MADRID -- Lung function of Medicare-age patients, as measured by standard spirometry, can suggest how likely they are to develop dementia in the next five to six years, researchers reported here.
MADRID, July 18 -- Lung function of Medicare-age patients, as measured by standard spirometry, can suggest how likely they are to develop dementia in the next five to six years, researchers reported here.
Lung capacity tests were performed with patients, all 65 or older, who were followed prospectively for more than five years before they were examined again and their dementia status was assessed, said a Seattle team.
Dementia in this study was defined as total dementia, including the dementia subtypes of Alzheimer's disease, vascular dementia, and mixed dementia.
"We observed that poor lung function is associated with an increased risk of dementia in older adults," Suzanne Craft, Ph.D., of the University of Washington reported at the International Conference on Alzheimer's Disease and Related Disorders.
Laura Frank, Ph.D., a co-author, said the investigators found a 2.8-fold increased risk of dementia among those in the lowest quartile of forced vital capacity (FVC) measurements compared with those with the high volumes. There was also a 2.5-fold increased risk of dementia in those in the lowest quartile of forced expiratory volume in one second (FEV-1) volumes.

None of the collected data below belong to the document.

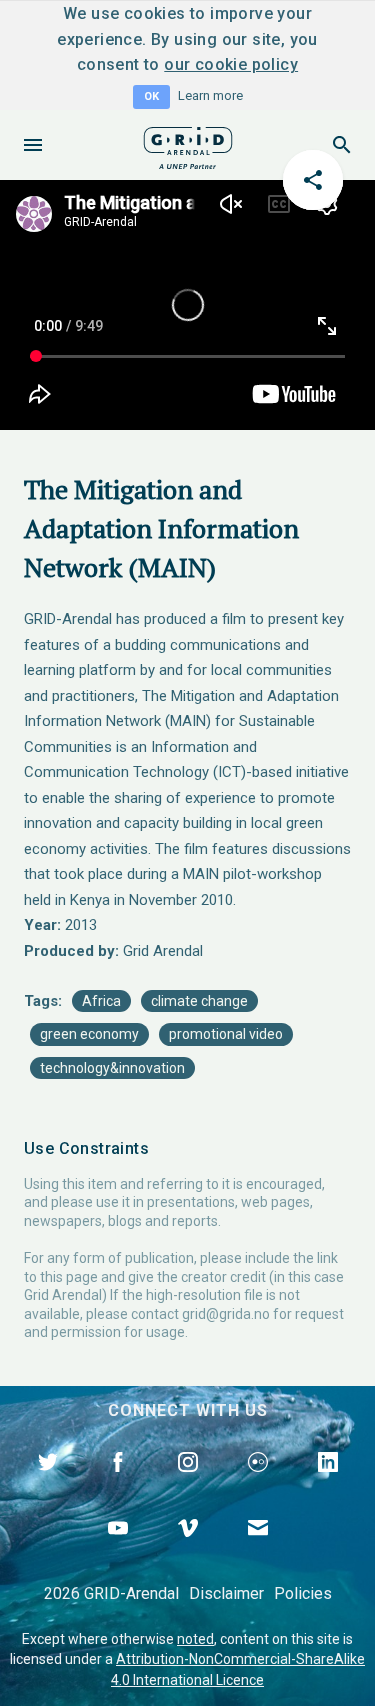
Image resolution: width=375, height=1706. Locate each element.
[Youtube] (118, 1551)
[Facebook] (118, 1485)
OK (151, 96)
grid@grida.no (226, 1314)
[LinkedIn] (328, 1485)
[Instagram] (188, 1485)
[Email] (258, 1551)
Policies (303, 1593)
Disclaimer (226, 1593)
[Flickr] (258, 1485)
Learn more (210, 95)
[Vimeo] (188, 1551)
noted (195, 1639)
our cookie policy (231, 64)
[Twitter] (48, 1485)
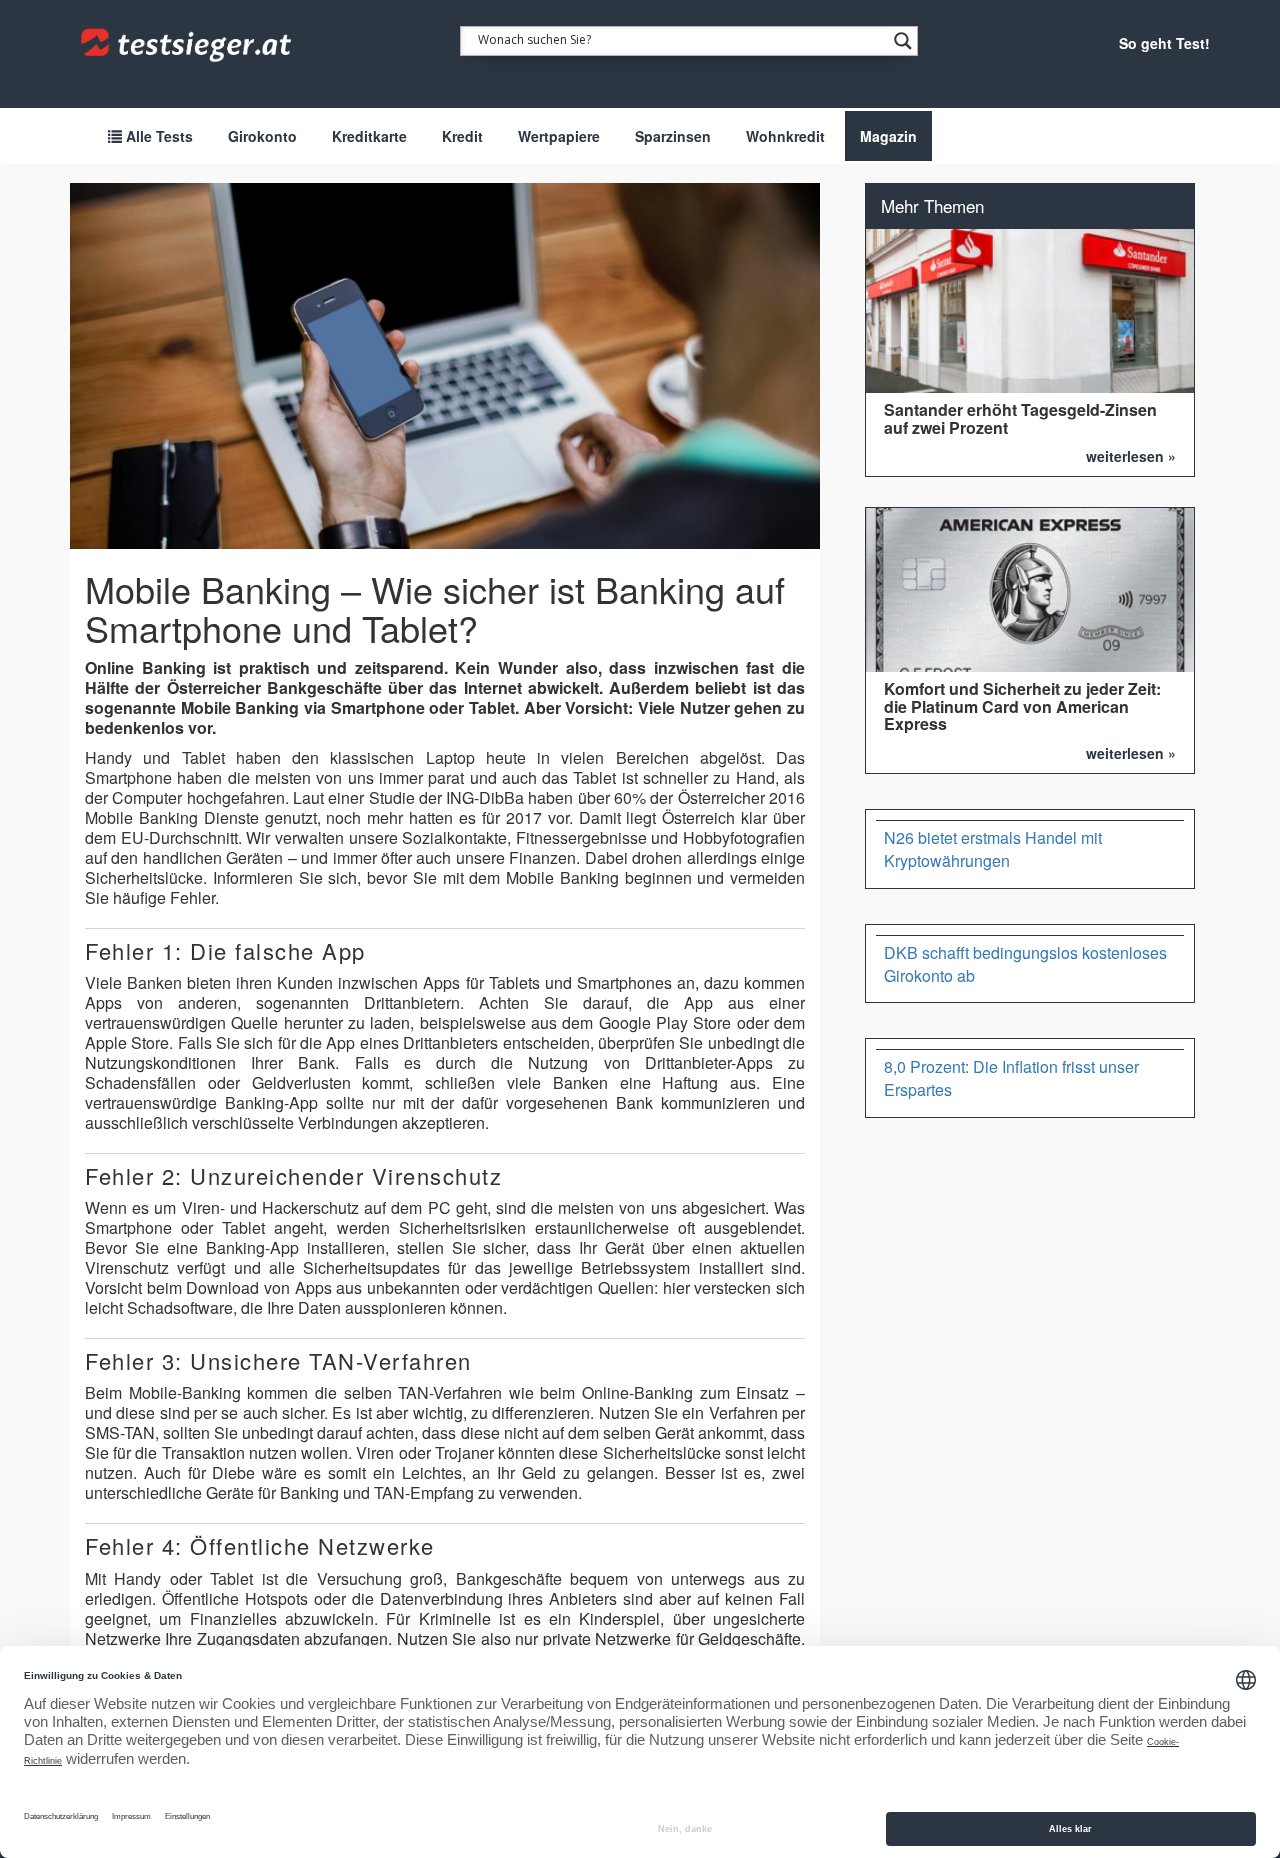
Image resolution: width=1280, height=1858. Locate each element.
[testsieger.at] (188, 45)
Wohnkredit (785, 136)
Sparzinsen (673, 136)
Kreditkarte (369, 136)
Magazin (888, 136)
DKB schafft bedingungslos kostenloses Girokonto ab (1025, 964)
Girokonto (262, 136)
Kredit (462, 136)
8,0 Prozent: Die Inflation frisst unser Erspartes (1011, 1078)
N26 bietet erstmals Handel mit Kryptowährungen (993, 849)
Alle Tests (157, 136)
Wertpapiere (559, 136)
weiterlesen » (1131, 456)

Forced vital capacity and forced expiratory volume are standard spirometry examinations performed to test a patient's pulmonary system.

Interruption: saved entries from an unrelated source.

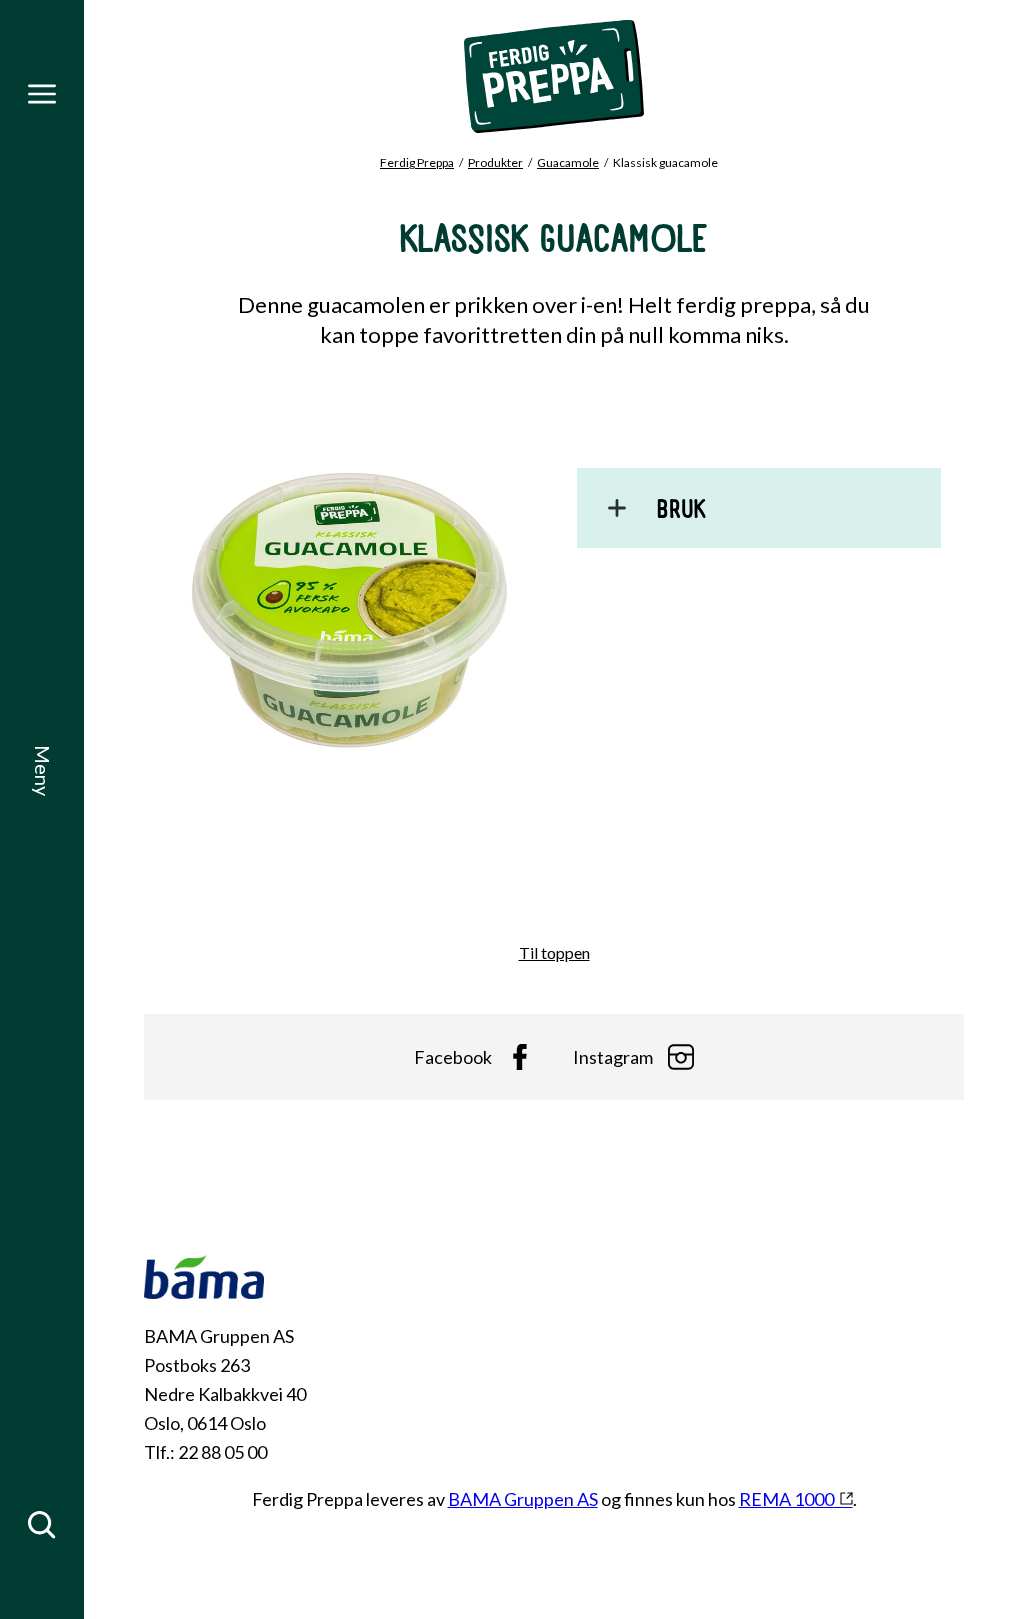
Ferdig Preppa (417, 162)
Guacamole (568, 162)
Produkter (495, 162)
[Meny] (42, 94)
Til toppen (554, 952)
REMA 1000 (786, 1499)
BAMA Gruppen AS (523, 1499)
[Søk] (42, 1525)
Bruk (681, 513)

The 2,418 patients were given the lung tests in 1992 and 1993 as part of the Cardiovascular Health Cognition Study. The cohort was re-examined for evidence of dementia in 1998-99, the Seattle team said in its poster presentation.
For each liter increase in FVC and FEV-1, respectively, there was a 38% and 45% decrease risk of dementia (HR: .62 [.54-.72] and HR: .55 [.45-.66]), the investigators reported.
"Although these relationships are not causal," Dr. Frank said, "achieving and maintaining healthy lung function may reduce the risk of incident dementia in later life."
Dr. Craft added, "Our results suggest lung function may be a predictor for future risk of dementia. These findings also suggest that prevention or better treatment of lung diseases could have important additional benefits on decreasing the risk of dementia in older adults."
After adjusting for confounders, the researchers said they found that the association between FVC and dementia was modified by smoking (P=.05) and that the association between FEV-1 and dementia was modified by diabetes (P=.003) and by sex (P=.050).
"Better lung function reduced the risk of incident dementia to a greater extent among never smokers, women and for patients with Type 2 diabetes or impaired fasting glucose," Dr. Craft said.
"It is plausible that poor lung function could be related to dementia due to decreased oxygenation of brain blood vessels," commented Marilyn Albert, M.D., a professor of neurology at Johns Hopkins
However, she also said it was possible that the older patients recruited in the study failed to perform the lung tests correctly. "While these tests are not difficult to perform, patients have to be able to follow instructions correctly to get the desired results," Dr. Albert said. She said the trial results might have been skewed by a few patients not doing the tests right.
She added, however, that older individuals should work to keep their lungs clear of pollutants such as cigarette smoke and to take care of their lungs by getting vaccines to protect against influenza.